Продавщица разрешила мне сесть около выставки, даже принесла стул. Видя, с каким упоением я просматриваю поэтические книги, она просила меня не спешить вплоть до часа закрытия магазина, к слову сказать, одного из самых крупных и престижных, расположенных, разумеется, в центре города.

И вот тогда я, прочитав сравнительно небольшой томик (а читаю я довольно быстро – сказывается редакторский навык), твёрдо решил, что в Ленинграде поищу книги Цыбина и обязательно о нём напишу.

Своими впечатлениями о его творчестве я через несколько лет поделился с только что назначенным на пост главного редактора журнала «Волга» Сергеем Боровиковым, и он благословил меня на эту экспромтную творческую заявку.

Вообще, надо сказать, критика и в целом литературная окружающая среда Цыбина не баловали. Как я потом узнал, были против него и разные акции, и обидные выпады. Отсюда и его хлёсткое стихотворение «Литературным староверам» – одно из самых острых о внутрилитературном быте.

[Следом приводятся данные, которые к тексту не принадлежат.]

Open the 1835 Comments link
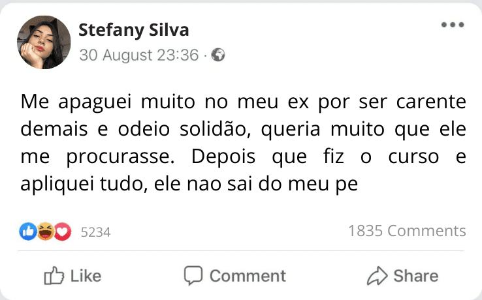This screenshot has height=300, width=482. point(407,231)
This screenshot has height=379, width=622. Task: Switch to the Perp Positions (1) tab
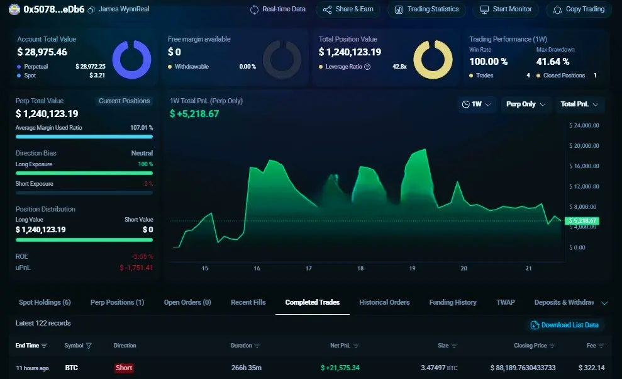tap(117, 302)
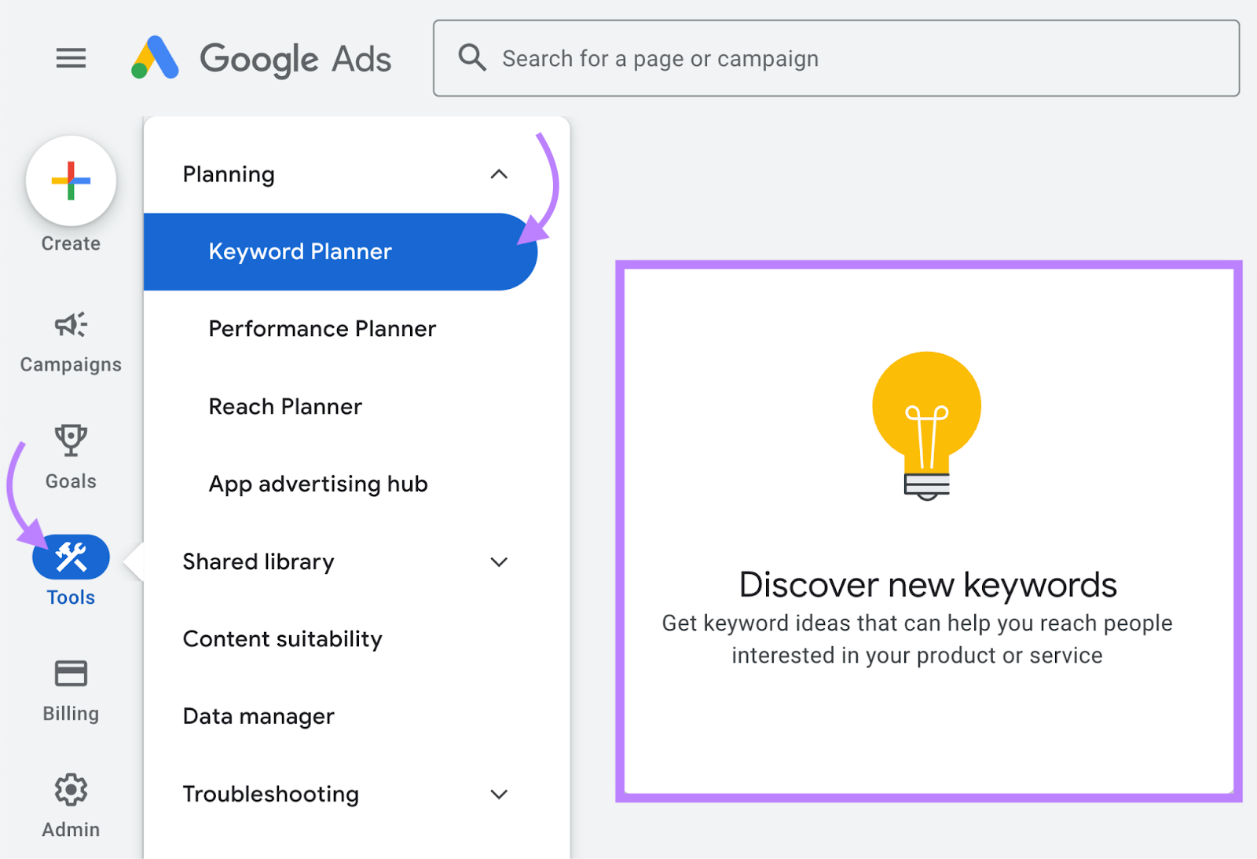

Написано Цыбиным не так уж много (уж куда меньше, чем не только из-под пера Евтушенко, но даже из-под пера Роберта Рождественского. А между прочим, они почти ровесники и однокашники по Литературному институту).

В итоге у Цыбина вышел довольно представительный том лирики «Избы», несколько новинок лирики (не самые главные и удачные его стихи) и два сборника массовым тиражом в издательствах «Правда» и «Молодая гвардия». Что ни говори, а в ту пору было, где печататься даже авторам не первого ранга!

Этот чисто русский поэт и по духу, и по складу поэтической речи родился в Киргизии в крестьянской русской семье. Работал шахтёром, радиометристом. Был принят в Литературный институт. Год окончания института, 1958-й, стал и годом поэтических дебютов. Сперва он писал почти исключительно стихи, но потом перешёл и на прозу: несколько сборников его повестей и рассказов имели не шумный, но стойкий интерес у читателей, преимущественно москвичей. Он и стал москвичом, хотя духовно никогда не порывал с малой родиной своего военного детства. Как поэт он прибрёл стойкую репутацию стойкого мастера. Некоторые его стихотворения цитировались и устно, и письменно во время приёмных экзаменов (разумеется, на профильных факультетах вузов) и даже на общегородском конкурсе «Моё любимое стихотворение», что меня очень порадовало: ведь это же – строго по личному выбору, ведь это же – не экзамен? В частности, не один участник из числа старшеклассников наизусть читал такие стихотворения Цыбина, как «Смерть старика», «Дожди» и особенно – «Маме» и «Бабушка».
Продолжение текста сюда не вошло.